■ Task brief:
Quote every line below exactly as it reads.

■ Input material:
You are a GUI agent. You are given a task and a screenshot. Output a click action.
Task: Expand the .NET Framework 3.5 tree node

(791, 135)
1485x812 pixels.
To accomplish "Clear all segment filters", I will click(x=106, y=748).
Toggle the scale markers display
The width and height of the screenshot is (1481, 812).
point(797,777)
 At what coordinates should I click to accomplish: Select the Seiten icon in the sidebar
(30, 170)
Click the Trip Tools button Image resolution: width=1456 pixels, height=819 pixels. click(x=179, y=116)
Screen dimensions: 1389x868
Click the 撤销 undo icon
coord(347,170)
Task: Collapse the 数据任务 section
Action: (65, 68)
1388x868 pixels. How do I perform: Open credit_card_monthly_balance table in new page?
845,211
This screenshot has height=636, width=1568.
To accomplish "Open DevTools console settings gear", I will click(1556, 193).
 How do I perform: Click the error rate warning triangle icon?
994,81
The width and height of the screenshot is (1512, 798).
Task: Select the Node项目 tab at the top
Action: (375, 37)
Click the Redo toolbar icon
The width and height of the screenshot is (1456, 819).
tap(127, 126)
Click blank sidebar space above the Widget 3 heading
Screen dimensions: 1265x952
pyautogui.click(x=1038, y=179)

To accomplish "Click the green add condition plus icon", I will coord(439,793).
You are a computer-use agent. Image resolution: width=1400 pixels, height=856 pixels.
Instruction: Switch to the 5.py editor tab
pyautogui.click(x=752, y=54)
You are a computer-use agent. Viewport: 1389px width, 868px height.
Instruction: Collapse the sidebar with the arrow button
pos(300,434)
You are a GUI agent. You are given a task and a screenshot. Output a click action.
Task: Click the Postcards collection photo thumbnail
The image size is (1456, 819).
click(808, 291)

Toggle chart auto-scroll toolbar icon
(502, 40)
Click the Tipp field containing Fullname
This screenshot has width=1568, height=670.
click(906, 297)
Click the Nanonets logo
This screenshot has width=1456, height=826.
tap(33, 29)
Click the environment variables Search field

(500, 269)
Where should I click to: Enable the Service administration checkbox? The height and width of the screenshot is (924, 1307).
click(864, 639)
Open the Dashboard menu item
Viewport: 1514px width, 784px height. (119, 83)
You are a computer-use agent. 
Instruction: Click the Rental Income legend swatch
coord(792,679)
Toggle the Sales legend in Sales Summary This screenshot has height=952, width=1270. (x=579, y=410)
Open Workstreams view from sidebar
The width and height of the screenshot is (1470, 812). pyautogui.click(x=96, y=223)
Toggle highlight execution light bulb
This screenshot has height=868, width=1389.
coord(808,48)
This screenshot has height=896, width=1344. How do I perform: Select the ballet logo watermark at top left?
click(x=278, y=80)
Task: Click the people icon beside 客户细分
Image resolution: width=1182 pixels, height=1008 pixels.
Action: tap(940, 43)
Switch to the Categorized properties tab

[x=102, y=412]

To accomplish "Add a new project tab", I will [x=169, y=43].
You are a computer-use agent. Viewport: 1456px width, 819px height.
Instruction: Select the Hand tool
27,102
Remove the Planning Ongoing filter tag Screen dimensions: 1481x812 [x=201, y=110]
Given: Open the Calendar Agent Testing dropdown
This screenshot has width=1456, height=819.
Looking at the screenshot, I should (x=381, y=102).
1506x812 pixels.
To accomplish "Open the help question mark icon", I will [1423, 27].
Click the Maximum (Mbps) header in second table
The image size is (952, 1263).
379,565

■ Answer to this problem:
You are a GUI agent. You are given a task and a screenshot. Output a click action.
Task: Expand the .NET Framework 3.5 tree node

(791, 135)
1485x812 pixels.
To accomplish "Clear all segment filters", I will click(x=106, y=748).
Toggle the scale markers display
The width and height of the screenshot is (1481, 812).
point(797,777)
 At what coordinates should I click to accomplish: Select the Seiten icon in the sidebar
(30, 170)
Click the Trip Tools button Image resolution: width=1456 pixels, height=819 pixels. click(x=179, y=116)
Screen dimensions: 1389x868
Click the 撤销 undo icon
coord(347,170)
Task: Collapse the 数据任务 section
Action: (65, 68)
1388x868 pixels. How do I perform: Open credit_card_monthly_balance table in new page?
845,211
This screenshot has height=636, width=1568.
To accomplish "Open DevTools console settings gear", I will click(1556, 193).
 How do I perform: Click the error rate warning triangle icon?
994,81
The width and height of the screenshot is (1512, 798).
Task: Select the Node项目 tab at the top
Action: (375, 37)
Click the Redo toolbar icon
The width and height of the screenshot is (1456, 819).
tap(127, 126)
Click blank sidebar space above the Widget 3 heading
Screen dimensions: 1265x952
pyautogui.click(x=1038, y=179)

To accomplish "Click the green add condition plus icon", I will coord(439,793).
You are a computer-use agent. Image resolution: width=1400 pixels, height=856 pixels.
Instruction: Switch to the 5.py editor tab
pyautogui.click(x=752, y=54)
You are a computer-use agent. Viewport: 1389px width, 868px height.
Instruction: Collapse the sidebar with the arrow button
pos(300,434)
You are a GUI agent. You are given a task and a screenshot. Output a click action.
Task: Click the Postcards collection photo thumbnail
The image size is (1456, 819).
click(808, 291)

Toggle chart auto-scroll toolbar icon
(502, 40)
Click the Tipp field containing Fullname
This screenshot has width=1568, height=670.
click(906, 297)
Click the Nanonets logo
This screenshot has width=1456, height=826.
tap(33, 29)
Click the environment variables Search field

(500, 269)
Where should I click to: Enable the Service administration checkbox? The height and width of the screenshot is (924, 1307).
click(864, 639)
Open the Dashboard menu item
Viewport: 1514px width, 784px height. (119, 83)
You are a computer-use agent. 
Instruction: Click the Rental Income legend swatch
coord(792,679)
Toggle the Sales legend in Sales Summary This screenshot has height=952, width=1270. (x=579, y=410)
Open Workstreams view from sidebar
The width and height of the screenshot is (1470, 812). pyautogui.click(x=96, y=223)
Toggle highlight execution light bulb
This screenshot has height=868, width=1389.
coord(808,48)
This screenshot has height=896, width=1344. How do I perform: Select the ballet logo watermark at top left?
click(x=278, y=80)
Task: Click the people icon beside 客户细分
Image resolution: width=1182 pixels, height=1008 pixels.
Action: tap(940, 43)
Switch to the Categorized properties tab

[x=102, y=412]

To accomplish "Add a new project tab", I will [x=169, y=43].
You are a computer-use agent. Viewport: 1456px width, 819px height.
Instruction: Select the Hand tool
27,102
Remove the Planning Ongoing filter tag Screen dimensions: 1481x812 [x=201, y=110]
Given: Open the Calendar Agent Testing dropdown
This screenshot has width=1456, height=819.
Looking at the screenshot, I should (x=381, y=102).
1506x812 pixels.
To accomplish "Open the help question mark icon", I will [1423, 27].
Click the Maximum (Mbps) header in second table
The image size is (952, 1263).
379,565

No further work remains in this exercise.